Back to the past in a modern way in the retail. Attract customers with items and experiences from the past.
  • Think of pop up coffeeshops in your store.
  • Children's stores can attract the parents with things from their youth. If a commodore 64 computer is in a toy store, I bet many parents (especially dad's) will take a look..
  • Rebranded clothes with old -long gone- brand names

Make your store an experience and people will come and shop! Important: don't be to traditional, combine it with an online contact strategy.

Finnair painted a plane in the 1950's style


Combine the past with the present. Newsletter request at Lego store . Ok there should be  a QR code there, but the idea is nice.

Virtual Fashion

Design clothes with your online identity. It start's getting more important to people.

Related ideas:

You can use it everywhere.

  • For bakery's: let people create their own twitter account in a cookie. Nice to give away! 
  • For airlines: let people share their online account at their luggage tag.
  • For online stores make wrapping paper with Facebook content or a Facebook address. 
  • For automotive: let people make their cars personally by using their online identity. Both inside and outside the car. 
  • For advertising: use of online identity in publishing campaigns (already possible in some bus stops)
  • Don't forget these things will be shared enormously. Do it right and you get as a company also a lot of information from your customers! Use that info!


Not completely related as it is more about the future of virtual fashion, but a nice video from Microsoft's connect in fashion.

Interactive out of home

Be creative in outdoor advertising!

Think of interactive couches, interactive billboards or just put some products at the street.
Already now it is possible to do facial recognition and show and to make a gender specific campaign.

That combined with RFID in products, such as cellphones can show narrowcast personalised advertising
give interactive advice through billboards, by voice recognition or touch screens.
show different content at day or at night. Make it possible to shop in your store even when you are closed by using digital technology.
• • •
> [Objectives]:
[1] Answer these questions from the retail trends text:
(a) In what style did Finnair paint a plane?
(b) For airlines, where does the text suggest people share their online account?
(c) What two interactive items does the text name first as ideas for outdoor advertising?
[2] Does each statement agree with the retail trends text? Answer yes or no, and quote the words that decide it.
(a) The text suggests bakeries let people create their own Twitter account in a cookie.
(b) The text advises stores to be as traditional as possible.
(c) The text names a Commodore 64 computer as something that could draw parents' attention in a toy store.

(Some records)
• • •
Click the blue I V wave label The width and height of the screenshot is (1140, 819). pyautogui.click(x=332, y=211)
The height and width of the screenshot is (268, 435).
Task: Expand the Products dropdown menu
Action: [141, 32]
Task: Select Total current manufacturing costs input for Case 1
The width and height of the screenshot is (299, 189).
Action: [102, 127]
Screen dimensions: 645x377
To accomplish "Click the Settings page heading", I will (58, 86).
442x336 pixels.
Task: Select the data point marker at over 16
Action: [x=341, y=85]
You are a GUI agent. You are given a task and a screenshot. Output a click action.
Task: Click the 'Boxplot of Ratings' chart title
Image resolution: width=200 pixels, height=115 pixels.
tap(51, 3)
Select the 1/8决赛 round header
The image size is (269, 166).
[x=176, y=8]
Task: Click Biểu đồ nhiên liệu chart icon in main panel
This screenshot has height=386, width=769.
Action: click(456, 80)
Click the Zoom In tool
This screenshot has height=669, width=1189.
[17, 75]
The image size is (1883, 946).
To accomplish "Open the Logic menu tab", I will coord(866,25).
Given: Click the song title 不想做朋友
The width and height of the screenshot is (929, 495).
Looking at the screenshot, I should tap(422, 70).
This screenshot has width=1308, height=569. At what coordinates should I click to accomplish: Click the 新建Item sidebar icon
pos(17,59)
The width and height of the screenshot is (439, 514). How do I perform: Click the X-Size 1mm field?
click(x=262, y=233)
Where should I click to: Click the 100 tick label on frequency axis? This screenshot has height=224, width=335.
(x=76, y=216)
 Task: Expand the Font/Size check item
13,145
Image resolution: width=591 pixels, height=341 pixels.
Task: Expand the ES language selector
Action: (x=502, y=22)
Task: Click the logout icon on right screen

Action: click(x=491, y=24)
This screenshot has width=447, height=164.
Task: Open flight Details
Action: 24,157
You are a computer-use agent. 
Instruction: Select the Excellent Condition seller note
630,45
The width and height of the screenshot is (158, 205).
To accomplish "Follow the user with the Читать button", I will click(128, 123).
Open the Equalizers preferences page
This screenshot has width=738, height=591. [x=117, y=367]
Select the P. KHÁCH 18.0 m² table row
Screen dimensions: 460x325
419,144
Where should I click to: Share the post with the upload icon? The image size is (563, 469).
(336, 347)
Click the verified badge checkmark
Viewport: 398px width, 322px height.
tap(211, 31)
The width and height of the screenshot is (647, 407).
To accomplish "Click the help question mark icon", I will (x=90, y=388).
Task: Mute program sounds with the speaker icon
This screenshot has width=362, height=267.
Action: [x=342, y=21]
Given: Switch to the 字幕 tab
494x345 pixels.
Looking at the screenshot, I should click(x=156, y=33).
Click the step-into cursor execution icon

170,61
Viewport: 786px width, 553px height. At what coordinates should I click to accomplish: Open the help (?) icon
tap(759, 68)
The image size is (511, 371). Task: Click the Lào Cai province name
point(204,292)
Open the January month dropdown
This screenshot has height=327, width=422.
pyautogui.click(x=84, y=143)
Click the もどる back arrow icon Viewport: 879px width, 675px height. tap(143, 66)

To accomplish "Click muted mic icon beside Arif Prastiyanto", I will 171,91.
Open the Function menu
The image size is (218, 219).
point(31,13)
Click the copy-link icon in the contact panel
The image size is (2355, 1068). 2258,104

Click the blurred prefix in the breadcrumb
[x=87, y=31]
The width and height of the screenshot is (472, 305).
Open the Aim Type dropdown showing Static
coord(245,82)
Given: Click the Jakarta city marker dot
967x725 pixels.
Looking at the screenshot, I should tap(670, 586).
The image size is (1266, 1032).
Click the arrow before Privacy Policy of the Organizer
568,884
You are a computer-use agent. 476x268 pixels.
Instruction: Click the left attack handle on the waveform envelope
• • •
> [Expected responses]:
[1]
(a) The 1950's style.
(b) On their luggage tag.
(c) Interactive couches and interactive billboards.

[2]
(a) Yes: "For bakery's: let people create their own twitter account in a cookie."
(b) No: "don't be to traditional, combine it with an online contact strategy."
(c) Yes: "If a commodore 64 computer is in a toy store, I bet many parents (especially dad's) will take a look"